Sip fluids throughout your meal rather than drinking a large glass all at once. Large volumes of liquid do empty from the stomach faster, but gulping can increase that sloshy, nauseous feeling.
Ginger and Peppermint Tea
Ginger has genuine anti-nausea effects. Most clinical research has used 250 mg to 1 g of powdered ginger root, taken up to four times daily. In practical terms, that’s roughly a half-inch to one-inch piece of fresh ginger steeped in hot water. Grating some fresh ginger into your broth or sipping ginger tea alongside dinner can take the edge off nausea.
Peppermint tea is another common remedy, and it works through a different mechanism. The menthol in peppermint has antispasmodic effects, meaning it relaxes the muscles of the stomach and can calm cramping and improve fat digestion. There’s one important catch: peppermint also relaxes the muscle between your esophagus and stomach. If your “upset stomach” is actually heartburn or acid reflux, peppermint tea can make it worse by letting acid flow upward. If your main symptom is cramping or nausea without any burning sensation, peppermint is a good choice. If you feel burning in your chest or throat, skip it.
Fiber: Soluble vs. Insoluble
Not all fiber is created equal when your stomach is upset. Soluble fiber, found in oatmeal, bananas, and applesauce, absorbs water and turns into a gel during digestion. It slows things down, which is helpful if you’re dealing with loose stools. That’s part of why those BRAT diet staples work.
Insoluble fiber does the opposite. It speeds the passage of food through your intestines and adds bulk to stool. Wheat bran, raw vegetables, whole grain bread, and beans are all high in insoluble fiber. These are healthy foods on a normal day, but during an active stomach upset, they can make diarrhea and cramping worse. Stick with refined grains (white rice, white bread, plain pasta) until your digestion normalizes, then gradually reintroduce whole grains and raw produce over a few days.
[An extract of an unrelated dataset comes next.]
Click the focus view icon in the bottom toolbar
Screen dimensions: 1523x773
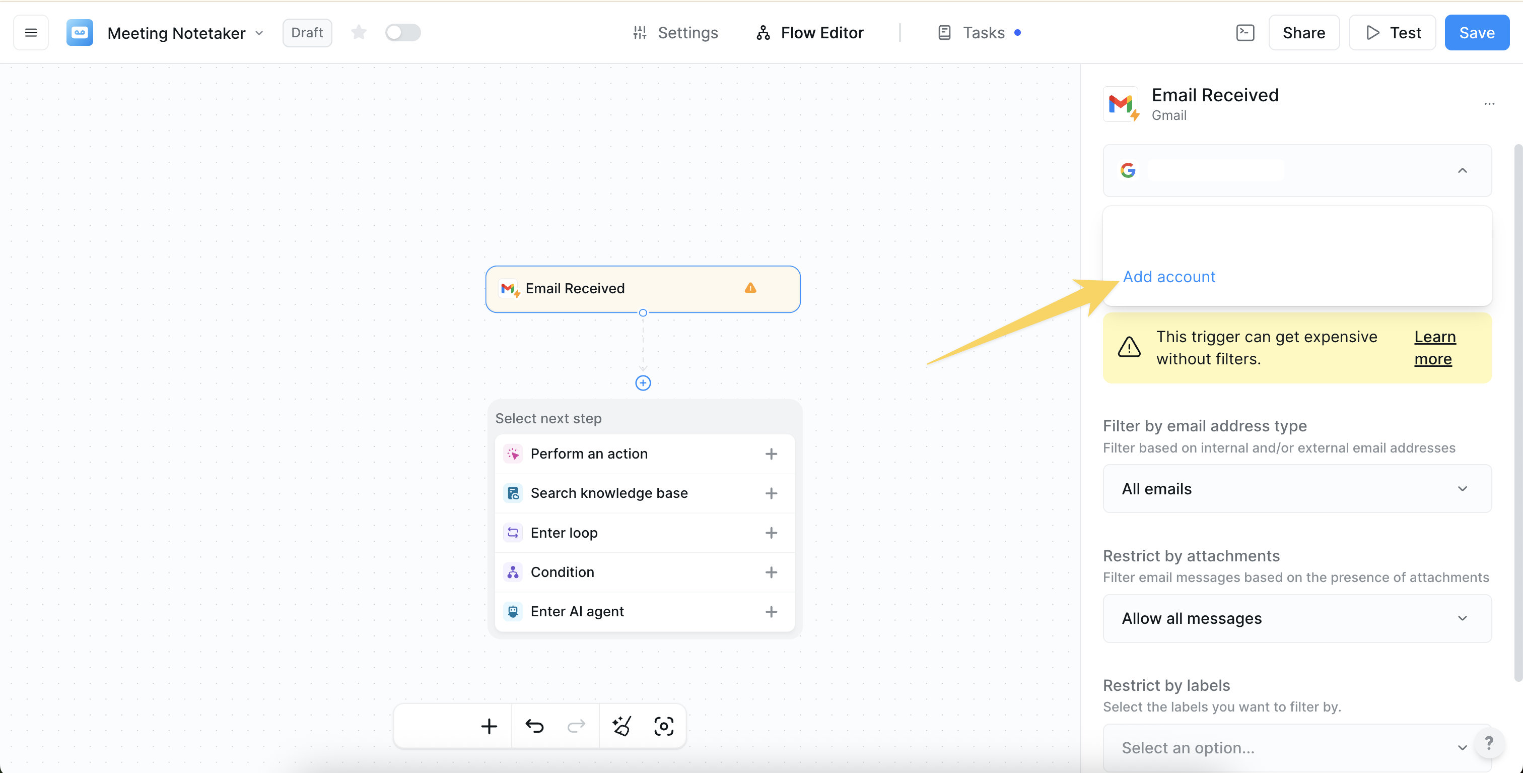[x=664, y=726]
Adding Probiotics During Recovery
If your upset stomach is caused by a stomach virus or food poisoning, taking a probiotic supplement both during and after the illness may help protect your gut microbiome from lasting disruption. Some research suggests that people who take probiotics during a stomach virus are less likely to develop ongoing digestive issues afterward. You can also get probiotics from plain yogurt if dairy doesn’t bother you, though during the worst of a stomach illness, a supplement in capsule form is usually easier to tolerate.